Exercise details:
How do the lines below between the ones holding "Task: Switch to the 插入 (Insert) tab" and "Task: Open My Boards", inclusive, read? Give them again exactly, with no other lines.

Stored items:
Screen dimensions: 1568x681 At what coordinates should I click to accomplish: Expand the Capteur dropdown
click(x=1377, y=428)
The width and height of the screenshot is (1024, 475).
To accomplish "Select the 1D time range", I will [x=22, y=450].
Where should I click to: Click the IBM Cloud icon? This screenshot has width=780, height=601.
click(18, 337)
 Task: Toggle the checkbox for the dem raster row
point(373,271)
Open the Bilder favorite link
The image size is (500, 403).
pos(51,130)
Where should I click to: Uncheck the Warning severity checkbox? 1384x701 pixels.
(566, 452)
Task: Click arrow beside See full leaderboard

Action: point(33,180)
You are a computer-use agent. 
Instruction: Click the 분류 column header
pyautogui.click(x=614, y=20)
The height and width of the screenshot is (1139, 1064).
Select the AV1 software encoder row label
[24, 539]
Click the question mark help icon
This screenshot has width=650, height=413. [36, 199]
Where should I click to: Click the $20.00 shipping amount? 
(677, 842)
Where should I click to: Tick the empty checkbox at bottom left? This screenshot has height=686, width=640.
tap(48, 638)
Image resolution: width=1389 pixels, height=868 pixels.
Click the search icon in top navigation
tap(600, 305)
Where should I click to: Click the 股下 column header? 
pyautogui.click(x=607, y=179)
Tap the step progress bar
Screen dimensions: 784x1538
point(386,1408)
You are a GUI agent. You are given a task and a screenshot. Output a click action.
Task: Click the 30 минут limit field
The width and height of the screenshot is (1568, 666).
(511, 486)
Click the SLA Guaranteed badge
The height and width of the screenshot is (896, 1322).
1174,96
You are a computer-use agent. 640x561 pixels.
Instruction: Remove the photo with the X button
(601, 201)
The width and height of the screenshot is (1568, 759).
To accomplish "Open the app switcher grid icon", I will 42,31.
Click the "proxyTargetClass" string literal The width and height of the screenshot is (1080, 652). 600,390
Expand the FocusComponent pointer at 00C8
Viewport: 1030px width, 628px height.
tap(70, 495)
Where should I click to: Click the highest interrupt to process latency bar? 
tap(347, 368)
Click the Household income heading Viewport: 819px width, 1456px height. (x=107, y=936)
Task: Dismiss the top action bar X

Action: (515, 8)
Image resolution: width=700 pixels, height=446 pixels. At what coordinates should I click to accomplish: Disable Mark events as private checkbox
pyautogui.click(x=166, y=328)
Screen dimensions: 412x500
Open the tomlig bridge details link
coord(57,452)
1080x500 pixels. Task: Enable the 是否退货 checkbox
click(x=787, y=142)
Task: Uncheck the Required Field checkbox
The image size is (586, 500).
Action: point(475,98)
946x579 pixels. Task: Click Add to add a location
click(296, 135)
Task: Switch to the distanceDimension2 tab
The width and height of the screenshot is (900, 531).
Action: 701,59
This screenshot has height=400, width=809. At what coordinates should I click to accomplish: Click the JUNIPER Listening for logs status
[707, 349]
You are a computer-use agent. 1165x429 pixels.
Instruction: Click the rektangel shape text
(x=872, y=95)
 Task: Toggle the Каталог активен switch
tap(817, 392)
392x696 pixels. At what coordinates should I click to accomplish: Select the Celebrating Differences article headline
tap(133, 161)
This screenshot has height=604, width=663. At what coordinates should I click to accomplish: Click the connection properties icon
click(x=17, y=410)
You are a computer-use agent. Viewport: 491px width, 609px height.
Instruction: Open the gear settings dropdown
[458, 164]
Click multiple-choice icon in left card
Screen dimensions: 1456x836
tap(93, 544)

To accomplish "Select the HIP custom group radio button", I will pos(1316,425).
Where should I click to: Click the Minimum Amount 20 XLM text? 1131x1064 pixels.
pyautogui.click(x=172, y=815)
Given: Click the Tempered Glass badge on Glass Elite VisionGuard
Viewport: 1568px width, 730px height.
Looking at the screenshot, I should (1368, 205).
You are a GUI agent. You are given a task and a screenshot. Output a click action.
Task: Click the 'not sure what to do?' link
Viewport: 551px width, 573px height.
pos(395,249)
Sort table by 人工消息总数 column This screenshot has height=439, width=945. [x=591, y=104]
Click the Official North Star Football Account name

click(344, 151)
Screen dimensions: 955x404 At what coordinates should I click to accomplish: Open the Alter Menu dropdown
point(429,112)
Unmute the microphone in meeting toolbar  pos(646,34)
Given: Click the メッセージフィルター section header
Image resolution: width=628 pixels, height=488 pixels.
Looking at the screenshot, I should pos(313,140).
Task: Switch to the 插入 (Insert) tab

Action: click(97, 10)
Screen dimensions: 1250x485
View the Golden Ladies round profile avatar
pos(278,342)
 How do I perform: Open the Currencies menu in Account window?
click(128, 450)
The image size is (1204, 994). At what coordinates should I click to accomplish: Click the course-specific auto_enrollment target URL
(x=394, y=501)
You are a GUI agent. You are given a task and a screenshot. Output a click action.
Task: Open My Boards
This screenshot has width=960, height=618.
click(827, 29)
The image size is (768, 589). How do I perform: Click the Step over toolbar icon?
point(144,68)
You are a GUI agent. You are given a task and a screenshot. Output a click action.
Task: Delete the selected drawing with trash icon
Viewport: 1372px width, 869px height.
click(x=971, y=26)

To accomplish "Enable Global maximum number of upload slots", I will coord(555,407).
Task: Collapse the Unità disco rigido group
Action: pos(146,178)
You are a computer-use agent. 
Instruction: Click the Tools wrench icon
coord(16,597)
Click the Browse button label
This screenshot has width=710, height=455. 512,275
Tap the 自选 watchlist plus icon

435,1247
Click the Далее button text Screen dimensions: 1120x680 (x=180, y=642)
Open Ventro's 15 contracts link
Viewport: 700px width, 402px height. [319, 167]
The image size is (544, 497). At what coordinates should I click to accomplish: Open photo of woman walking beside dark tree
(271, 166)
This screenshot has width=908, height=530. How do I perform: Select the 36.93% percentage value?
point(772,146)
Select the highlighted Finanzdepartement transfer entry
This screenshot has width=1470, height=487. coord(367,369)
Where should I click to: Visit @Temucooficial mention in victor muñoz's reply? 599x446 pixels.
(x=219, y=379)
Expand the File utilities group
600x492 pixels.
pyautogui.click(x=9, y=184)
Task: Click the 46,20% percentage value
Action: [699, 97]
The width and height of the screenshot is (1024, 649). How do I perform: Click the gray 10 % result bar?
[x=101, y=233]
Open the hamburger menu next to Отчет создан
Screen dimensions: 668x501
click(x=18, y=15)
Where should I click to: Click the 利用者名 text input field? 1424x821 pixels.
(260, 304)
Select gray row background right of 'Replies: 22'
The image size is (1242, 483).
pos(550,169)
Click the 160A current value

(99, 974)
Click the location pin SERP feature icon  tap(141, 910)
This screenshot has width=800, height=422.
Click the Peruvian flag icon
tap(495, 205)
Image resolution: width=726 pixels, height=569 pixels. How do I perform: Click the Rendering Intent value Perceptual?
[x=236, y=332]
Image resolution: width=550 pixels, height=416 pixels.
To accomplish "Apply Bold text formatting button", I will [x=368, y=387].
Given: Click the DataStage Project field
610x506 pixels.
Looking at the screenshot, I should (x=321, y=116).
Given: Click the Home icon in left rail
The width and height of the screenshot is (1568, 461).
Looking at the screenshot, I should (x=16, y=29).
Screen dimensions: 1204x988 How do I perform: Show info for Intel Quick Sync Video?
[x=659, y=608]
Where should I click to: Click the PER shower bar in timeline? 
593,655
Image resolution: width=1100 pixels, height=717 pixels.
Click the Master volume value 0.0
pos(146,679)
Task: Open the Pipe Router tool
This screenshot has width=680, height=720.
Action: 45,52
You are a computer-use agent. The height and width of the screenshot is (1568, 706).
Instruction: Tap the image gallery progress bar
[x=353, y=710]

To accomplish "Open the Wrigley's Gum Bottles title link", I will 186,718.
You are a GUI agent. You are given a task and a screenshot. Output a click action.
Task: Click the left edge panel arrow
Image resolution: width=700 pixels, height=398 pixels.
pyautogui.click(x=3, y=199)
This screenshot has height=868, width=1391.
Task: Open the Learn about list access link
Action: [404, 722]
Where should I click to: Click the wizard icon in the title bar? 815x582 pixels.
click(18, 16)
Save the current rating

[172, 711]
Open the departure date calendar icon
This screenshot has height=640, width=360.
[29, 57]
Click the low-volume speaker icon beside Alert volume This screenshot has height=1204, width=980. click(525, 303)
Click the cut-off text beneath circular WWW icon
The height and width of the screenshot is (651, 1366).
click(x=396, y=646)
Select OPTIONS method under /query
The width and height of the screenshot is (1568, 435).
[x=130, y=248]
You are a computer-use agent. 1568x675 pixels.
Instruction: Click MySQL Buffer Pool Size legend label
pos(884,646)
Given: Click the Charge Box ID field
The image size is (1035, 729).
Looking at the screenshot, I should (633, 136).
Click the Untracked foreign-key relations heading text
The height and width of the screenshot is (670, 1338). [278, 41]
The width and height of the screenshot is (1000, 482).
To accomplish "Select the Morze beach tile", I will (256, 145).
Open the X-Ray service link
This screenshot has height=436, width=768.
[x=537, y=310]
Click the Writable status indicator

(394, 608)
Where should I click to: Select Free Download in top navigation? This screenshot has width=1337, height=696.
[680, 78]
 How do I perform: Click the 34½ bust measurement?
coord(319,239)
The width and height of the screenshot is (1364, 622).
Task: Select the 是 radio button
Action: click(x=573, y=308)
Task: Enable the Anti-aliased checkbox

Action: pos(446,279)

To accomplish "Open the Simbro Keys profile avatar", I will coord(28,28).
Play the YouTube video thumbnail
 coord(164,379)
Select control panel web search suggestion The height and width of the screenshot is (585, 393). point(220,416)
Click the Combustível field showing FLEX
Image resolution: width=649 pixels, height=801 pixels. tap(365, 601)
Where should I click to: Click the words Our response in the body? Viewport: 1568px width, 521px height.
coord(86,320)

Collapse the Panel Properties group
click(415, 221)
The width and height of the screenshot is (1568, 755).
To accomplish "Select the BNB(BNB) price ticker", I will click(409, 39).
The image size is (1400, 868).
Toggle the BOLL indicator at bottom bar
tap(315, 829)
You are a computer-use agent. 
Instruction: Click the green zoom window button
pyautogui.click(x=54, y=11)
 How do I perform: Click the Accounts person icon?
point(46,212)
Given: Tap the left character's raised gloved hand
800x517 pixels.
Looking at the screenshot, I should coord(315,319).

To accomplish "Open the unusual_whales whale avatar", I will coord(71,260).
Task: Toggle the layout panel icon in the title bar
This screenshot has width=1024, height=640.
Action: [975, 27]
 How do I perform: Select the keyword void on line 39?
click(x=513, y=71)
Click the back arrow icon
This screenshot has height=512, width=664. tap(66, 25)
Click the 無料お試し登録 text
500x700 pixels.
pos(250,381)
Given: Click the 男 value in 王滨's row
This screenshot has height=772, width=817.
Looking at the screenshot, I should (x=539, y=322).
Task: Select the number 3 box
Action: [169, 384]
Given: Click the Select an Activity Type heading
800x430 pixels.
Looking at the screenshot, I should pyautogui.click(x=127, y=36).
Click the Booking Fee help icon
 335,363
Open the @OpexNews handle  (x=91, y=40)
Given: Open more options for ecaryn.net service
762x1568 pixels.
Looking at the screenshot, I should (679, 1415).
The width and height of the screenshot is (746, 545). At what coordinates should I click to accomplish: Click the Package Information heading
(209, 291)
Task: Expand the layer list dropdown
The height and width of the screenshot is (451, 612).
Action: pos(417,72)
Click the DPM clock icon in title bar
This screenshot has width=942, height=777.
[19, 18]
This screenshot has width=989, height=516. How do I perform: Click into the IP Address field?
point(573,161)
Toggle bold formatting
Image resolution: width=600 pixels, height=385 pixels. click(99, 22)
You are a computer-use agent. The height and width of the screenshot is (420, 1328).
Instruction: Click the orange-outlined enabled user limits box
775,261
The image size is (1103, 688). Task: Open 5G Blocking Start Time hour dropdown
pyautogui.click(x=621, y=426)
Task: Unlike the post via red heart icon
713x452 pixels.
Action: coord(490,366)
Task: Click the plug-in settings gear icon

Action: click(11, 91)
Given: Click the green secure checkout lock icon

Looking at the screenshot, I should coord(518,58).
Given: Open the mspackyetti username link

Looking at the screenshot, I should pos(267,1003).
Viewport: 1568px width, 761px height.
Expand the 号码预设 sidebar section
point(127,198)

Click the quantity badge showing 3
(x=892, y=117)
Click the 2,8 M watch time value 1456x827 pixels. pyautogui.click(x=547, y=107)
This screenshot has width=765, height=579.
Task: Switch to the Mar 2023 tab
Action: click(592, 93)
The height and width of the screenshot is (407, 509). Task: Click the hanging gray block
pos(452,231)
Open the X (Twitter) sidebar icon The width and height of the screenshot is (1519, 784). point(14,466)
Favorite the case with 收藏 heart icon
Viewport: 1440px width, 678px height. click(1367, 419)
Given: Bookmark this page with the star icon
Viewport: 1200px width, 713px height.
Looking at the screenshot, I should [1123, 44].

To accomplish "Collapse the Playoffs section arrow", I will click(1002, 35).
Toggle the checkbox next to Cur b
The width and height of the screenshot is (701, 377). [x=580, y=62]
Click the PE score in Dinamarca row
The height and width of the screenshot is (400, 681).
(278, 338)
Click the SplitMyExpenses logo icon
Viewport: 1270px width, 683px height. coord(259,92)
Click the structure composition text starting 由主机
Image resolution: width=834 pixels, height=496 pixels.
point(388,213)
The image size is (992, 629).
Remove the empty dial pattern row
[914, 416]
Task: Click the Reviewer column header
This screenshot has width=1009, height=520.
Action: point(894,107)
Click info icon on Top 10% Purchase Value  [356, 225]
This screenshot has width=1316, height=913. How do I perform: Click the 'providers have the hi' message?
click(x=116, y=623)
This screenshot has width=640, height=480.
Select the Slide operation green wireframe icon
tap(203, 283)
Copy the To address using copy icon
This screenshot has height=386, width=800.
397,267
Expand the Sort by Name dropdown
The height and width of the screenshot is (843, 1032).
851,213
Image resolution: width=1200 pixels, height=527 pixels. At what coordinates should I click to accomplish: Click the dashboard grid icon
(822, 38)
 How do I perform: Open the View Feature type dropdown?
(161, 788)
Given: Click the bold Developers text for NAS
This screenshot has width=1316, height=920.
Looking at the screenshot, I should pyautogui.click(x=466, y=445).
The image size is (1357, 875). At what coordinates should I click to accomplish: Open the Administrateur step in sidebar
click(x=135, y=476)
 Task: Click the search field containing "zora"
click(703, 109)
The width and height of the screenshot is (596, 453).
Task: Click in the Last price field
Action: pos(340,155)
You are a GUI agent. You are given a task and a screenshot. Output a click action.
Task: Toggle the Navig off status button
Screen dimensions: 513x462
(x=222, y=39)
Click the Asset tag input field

Solution to this exercise:
Task: Switch to the 插入 (Insert) tab

Action: click(97, 10)
Screen dimensions: 1250x485
View the Golden Ladies round profile avatar
pos(278,342)
 How do I perform: Open the Currencies menu in Account window?
click(128, 450)
The image size is (1204, 994). At what coordinates should I click to accomplish: Click the course-specific auto_enrollment target URL
(x=394, y=501)
You are a GUI agent. You are given a task and a screenshot. Output a click action.
Task: Open My Boards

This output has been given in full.